EXPLORE THE MATERIAL:
a) Repeat the passage of the article on vaccinating children below from "No Rush To Inoculate" to "discussed later on.".
b) Answer these questions from the article on vaccinating children below:
(i) What minimum age did the advisory committee recommend for receiving the Sinovac jab?
(ii) On which RTHK programme did Lau Yu-lung speak?
(iii) Which countries are named as sources of initial phase three clinical trial data?
c) Write the next part of the news article on lowering the Sinovac age limit below, starting after its final paragraph.

EXCERPTED PASSAGE:

No Rush To Inoculate Children, Experts Say
Medical experts including an adviser to the government have said there's no need to hurry to vaccinate children, after an advisory committee recommended reducing the minimum age for people to receive the Sinovac jab to three.
Lau Yu-lung, chair of the department of paediatrics at the University of Hong Kong and a member of the government's Advisory Panel on Covid-19 Vaccines, said the age limit should be reduced gradually, with older children offered the vaccine first, followed by primary school pupils and then those at kindergaten and nursery.
"I'm not saying that we go all out, starting three to 17 in one go. Not at all," he told RTHK's Backchat programme on Tuesday. "I think we should do it in steps. But that is my own personal view. That as to be discussed later on.
"After the primary school children have been vaccinated, say at the beginning of next year, and we've accumulated some more experience, we can start looking at the kindergarten and nursery children, that is the three year olds and so on.
"By that time, the condition may be mature enough for the mainland authorities, the central government, to say yes, we will open up the border and connect with the world."
The government said on Monday that its advisers had gone through information provided by Sinovac, real-world data collected on the mainland, as well as initial data from phase three clinical trials in countries like South Africa and Chile, before deciding to recommend the lower age limit.

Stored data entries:
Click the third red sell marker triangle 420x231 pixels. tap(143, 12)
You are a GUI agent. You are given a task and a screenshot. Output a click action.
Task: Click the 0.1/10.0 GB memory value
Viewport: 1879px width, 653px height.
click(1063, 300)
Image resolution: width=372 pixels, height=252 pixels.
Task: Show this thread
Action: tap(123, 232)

ANSWERS FOR THE EXERCISE:
a)
No Rush To Inoculate Children, Experts Say
Medical experts including an adviser to the government have said there's no need to hurry to vaccinate children, after an advisory committee recommended reducing the minimum age for people to receive the Sinovac jab to three.
Lau Yu-lung, chair of the department of paediatrics at the University of Hong Kong and a member of the government's Advisory Panel on Covid-19 Vaccines, said the age limit should be reduced gradually, with older children offered the vaccine first, followed by primary school pupils and then those at kindergaten and nursery.
"I'm not saying that we go all out, starting three to 17 in one go. Not at all," he told RTHK's Backchat programme on Tuesday. "I think we should do it in steps. But that is my own personal view. That as to be discussed later on.

b)
(i) Three.
(ii) Backchat.
(iii) South Africa and Chile.

c)
It said the committee was seeking more information on the BioNTech vaccine from its supplier, Fosun Pharmaceutical, before approving its use on children aged five to 11.
Meanwhile a University of Hong Kong epidemiologist, Benjamin Cowling, said the focus should be on increasing the level of vaccination in elderly people.
"Children are really at much lower risk of Covid than older adults, and the elderly particularly, so in my opinion the priority in Hong Kong should be to vaccinate the elderly," he said on RTHK's Hong Kong Today programme on Tuesday.
"But at the same time, as long as we pursue the zero-Covid approach successfully and we don't have Covid in our community, then there's no rush, there's no extreme urgency, particularly for children, to get vaccinated.
"But if we're anticipating reopening, relaxing the Covid policies, then of course we'd like to have vaccination being offered, at least on a voluntary basis, to as many people as possible."